What you should do ▸
Find every line with the string "screenshot" in the material below and copy it.

Data ▸

__________________________________________________

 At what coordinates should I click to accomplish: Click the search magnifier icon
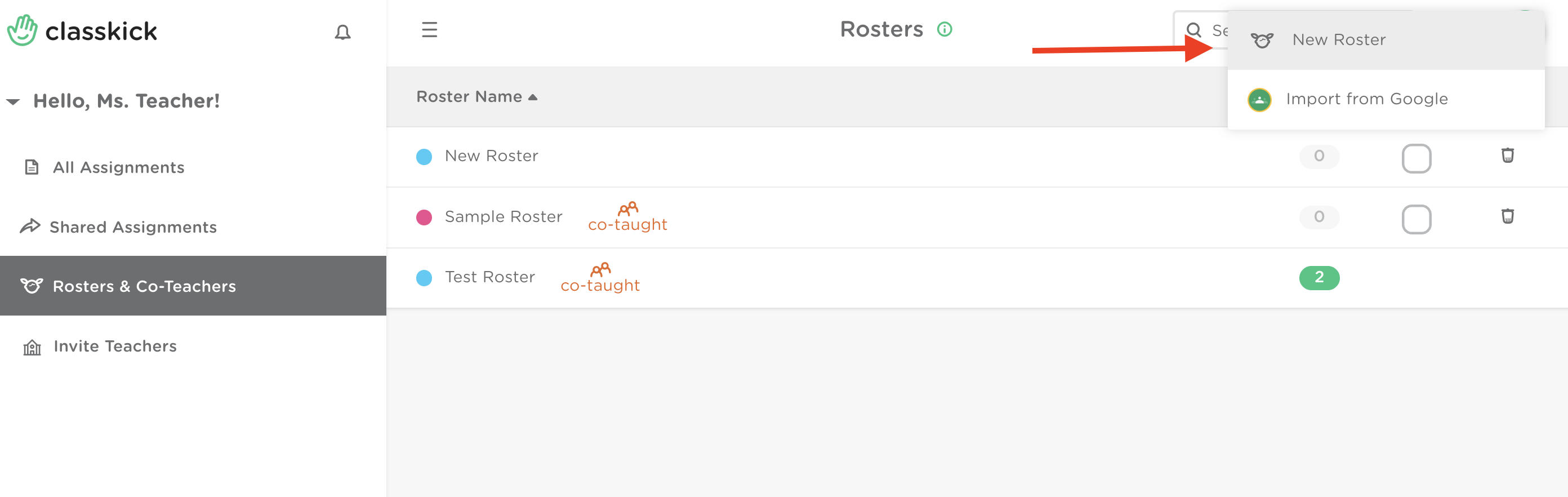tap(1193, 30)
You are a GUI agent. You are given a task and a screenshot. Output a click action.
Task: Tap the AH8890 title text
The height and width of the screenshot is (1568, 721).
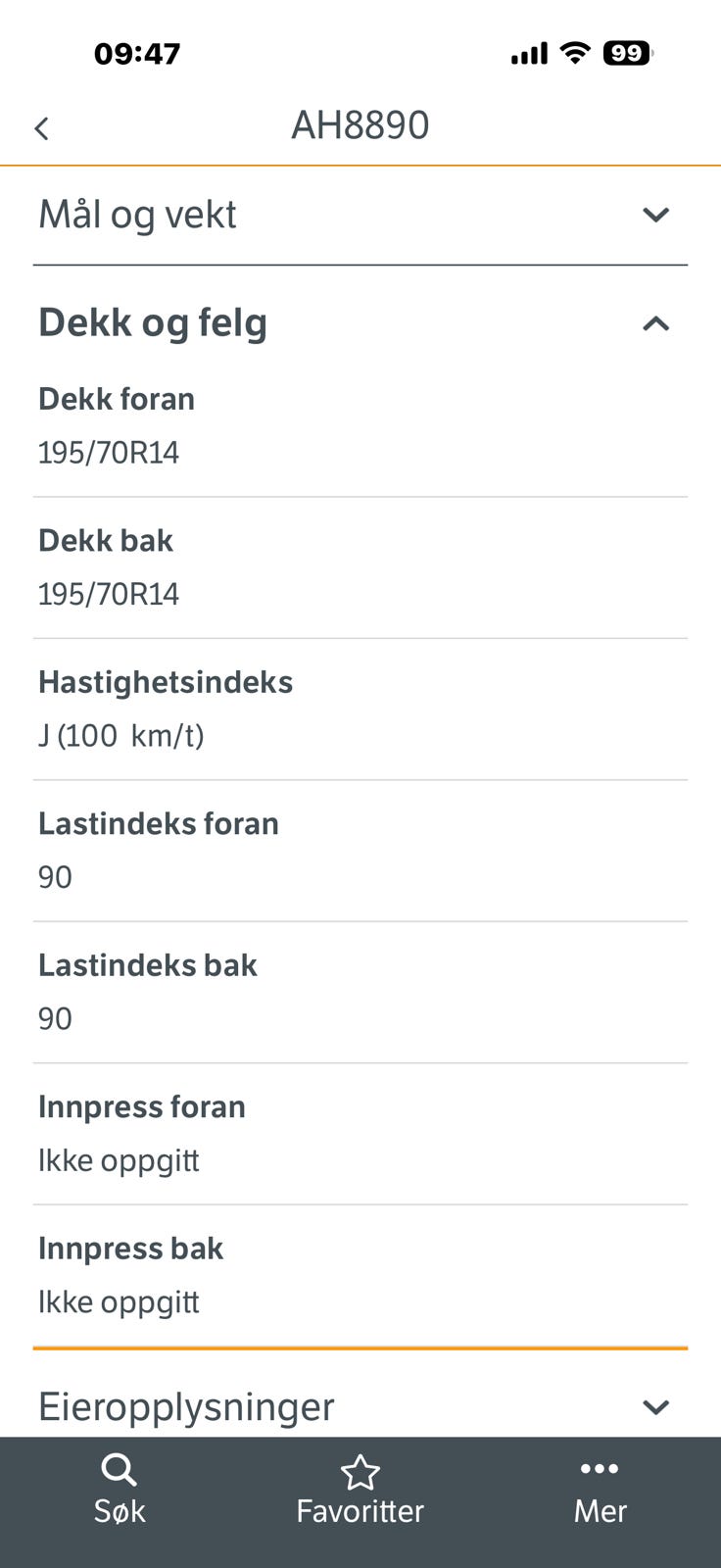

__________________________________________________

Reply to the task ▸
You are a GUI agent. You are given a task and a screenshot. Output a click action.
The height and width of the screenshot is (1568, 721).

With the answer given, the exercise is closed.